Deftly reflected in the trio’s relationship, as well as the glimpses of their families, are also the layered nature of identity affiliations amongst Assam’s different communities. Rizu and Samar both consider themselves Assamese at one level but deeper down one becomes the hegemonic Assamese and the other the wily Bongal to each other. Rana does not qualify to be Assamese.

There are no round characters in the novel and instead all are creatures of destiny, swept along by the winds of fate, hence no tearing moral dilemmas or internal struggles with conscience are seen. It is largely a drama in the macrocosm.

The second part descend into melodrama. Rise of anti-immigrant movement heightens the insecurity of Assam’s Bengalis and after a riot, Samar and family makes an escape bid to Bengal. There also seems to be another reason for the flight. Samar’s mother Banalakshmi alias Lucky is suspected to be involved in the assassination of Rana’s father Brigadier Kabir, but this is never fully explained.

A series of misfortunes meet them at New Jalpaiguri. Samar’s little sister Tina gets kidnapped, they also lose all their belongings, including their identity papers and come to be treated as infiltrators by the police and kept in a detention village near the border.
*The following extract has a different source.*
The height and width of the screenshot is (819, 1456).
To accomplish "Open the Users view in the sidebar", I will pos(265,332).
Samar and mother escape to Dhaka, leaving his lame father Amol behind. In Dhaka, Lucky reestablishes contacts with the prime minister (not named) whose father Sheikh Mujibur Rahman was a close buddy of her father’s. They are thereafter brought into the prime minister’s inner circle of associates.

The fortunes of the three friends are allowed to spiral too far apart, so much so that tying up loose ends of the novel’s narrative becomes replete with too many improbable coincidences. When Samar returns to Assam as a tea prospector 20 years later, he discovers Rizu had been assassinated by Rana, then an army colonel when he became entangled after an affair with Rizu’s wife and Samar’s cousin Leela.
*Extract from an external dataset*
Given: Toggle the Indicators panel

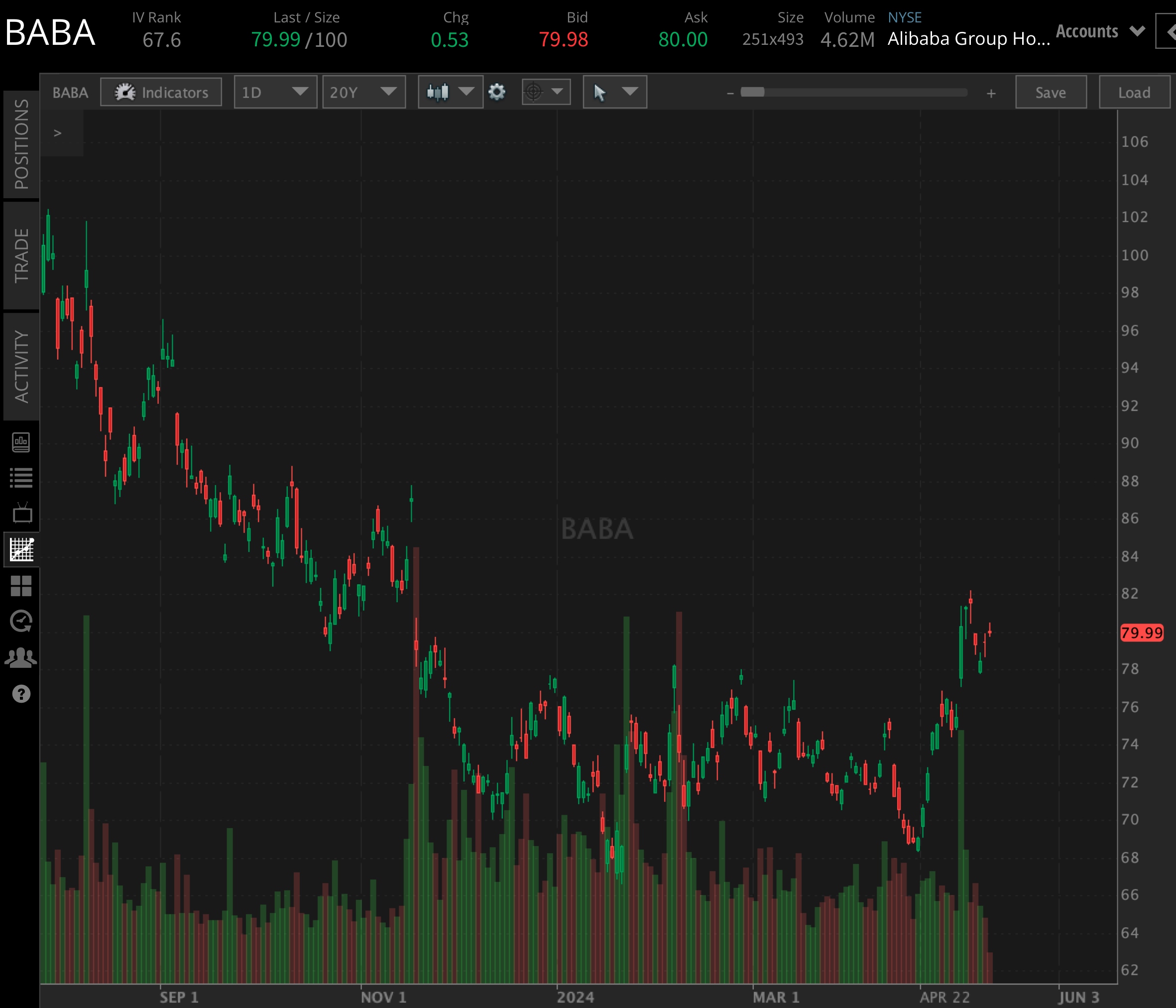Looking at the screenshot, I should click(x=161, y=92).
Rizu had earlier joined the ULFA but was captured in the Bhutan, thereafter turned SULFA (Surrendered ULFA), and became very wealthy, with a hand in practically every trade, including gun running, the last strangely in partnership with Rana, and to supply ULFA fighters. Rana ultimately ends up committing suicide. It also turns out Rana’s father Brig. Kabir and Samar’s mother Lucky were known to each other, when as a young officer, Kabir rescued Lucky during the Bangladesh liberation war and fell in love but did not marry her. Brig. Kabir also turns out to be the officer in an earlier posting who had killed Rizu’s elder ULFA brother while Rizu was still a kid. Whew!